Source excerpt:
----------------------------------------

AMENDMENT TO DIRECTORS AMENDED AND RESTATED
SUPPLEMENTAL BENEFIT PLAN II
This Amendment, dated as of January 20, 2026 (the “Amendment”), amends the Directors Amended and Restated Supplemental Benefit Plan II (“Plan”), effective November 1, 2015, which was adopted for the benefit of the directors of Lake Shore Bank (the “Bank”). Capitalized terms which are not defined herein shall have the same meaning as set forth in the Plan.
W I T N E S S E T H:
WHEREAS, the Plan provides that if a Director attains his or her Benefit Age, the Director shall be entitled to the Supplemental Benefit;
WHEREAS, a Director must complete twenty (20) years of service to earn the full Supplemental Benefit;
WHEREAS, the Board of Directors of the Bank (“Board”) desires to amend the Plan to provide that if a Director attains his or her Benefit Age, the Director’s Supplemental Benefit will be calculated as if a Director has completed twenty (20) years of service, which will allow a Director to receive the full Supplemental Benefit (e.g., forty percent (40%) of Average Final Pay);
WHEREAS, this Amendment will automatically amend any Joinder Agreement, to the extent necessary, so that all Directors under the Plan will be eligible for the increased Supplemental Benefit as provided in this Amendment;
WHEREAS, this Amendment does not change the time or form of the payments under the Plan and this Amendment changes only the amount of the early retirement benefit; and
WHEREAS, pursuant to Section 11.1 of the Plan, the Board may amend the Plan provided that such amendment does not decrease or restrict any Director’s Accrued Benefit.

----------------------------------------

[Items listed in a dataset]
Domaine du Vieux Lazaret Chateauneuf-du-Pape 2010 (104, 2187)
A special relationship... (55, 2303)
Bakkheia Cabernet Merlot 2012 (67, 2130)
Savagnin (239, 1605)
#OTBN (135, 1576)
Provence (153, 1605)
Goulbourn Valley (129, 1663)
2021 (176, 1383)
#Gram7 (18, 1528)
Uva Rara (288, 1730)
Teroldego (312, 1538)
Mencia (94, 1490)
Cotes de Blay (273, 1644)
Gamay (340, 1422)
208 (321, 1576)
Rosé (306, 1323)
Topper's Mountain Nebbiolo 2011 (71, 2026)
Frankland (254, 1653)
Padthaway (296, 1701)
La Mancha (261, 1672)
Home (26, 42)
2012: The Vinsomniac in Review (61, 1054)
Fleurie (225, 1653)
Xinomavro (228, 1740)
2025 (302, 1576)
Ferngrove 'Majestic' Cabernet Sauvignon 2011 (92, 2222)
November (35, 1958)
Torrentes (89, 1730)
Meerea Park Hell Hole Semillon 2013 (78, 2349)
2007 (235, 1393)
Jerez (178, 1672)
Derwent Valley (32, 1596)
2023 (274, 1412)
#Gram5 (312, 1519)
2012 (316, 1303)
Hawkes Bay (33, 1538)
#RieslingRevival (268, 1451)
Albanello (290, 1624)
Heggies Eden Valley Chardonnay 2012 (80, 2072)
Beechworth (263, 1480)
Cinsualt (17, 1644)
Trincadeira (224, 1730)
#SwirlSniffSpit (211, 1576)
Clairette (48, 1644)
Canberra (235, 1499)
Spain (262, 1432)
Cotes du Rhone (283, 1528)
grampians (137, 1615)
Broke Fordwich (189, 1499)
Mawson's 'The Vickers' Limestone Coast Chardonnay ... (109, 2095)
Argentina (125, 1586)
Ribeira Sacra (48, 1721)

----------------------------------------

What is asked: In the plan amendment, how many years of service must a Director complete to earn the full Supplemental Benefit?

Full solution: Twenty (20) years.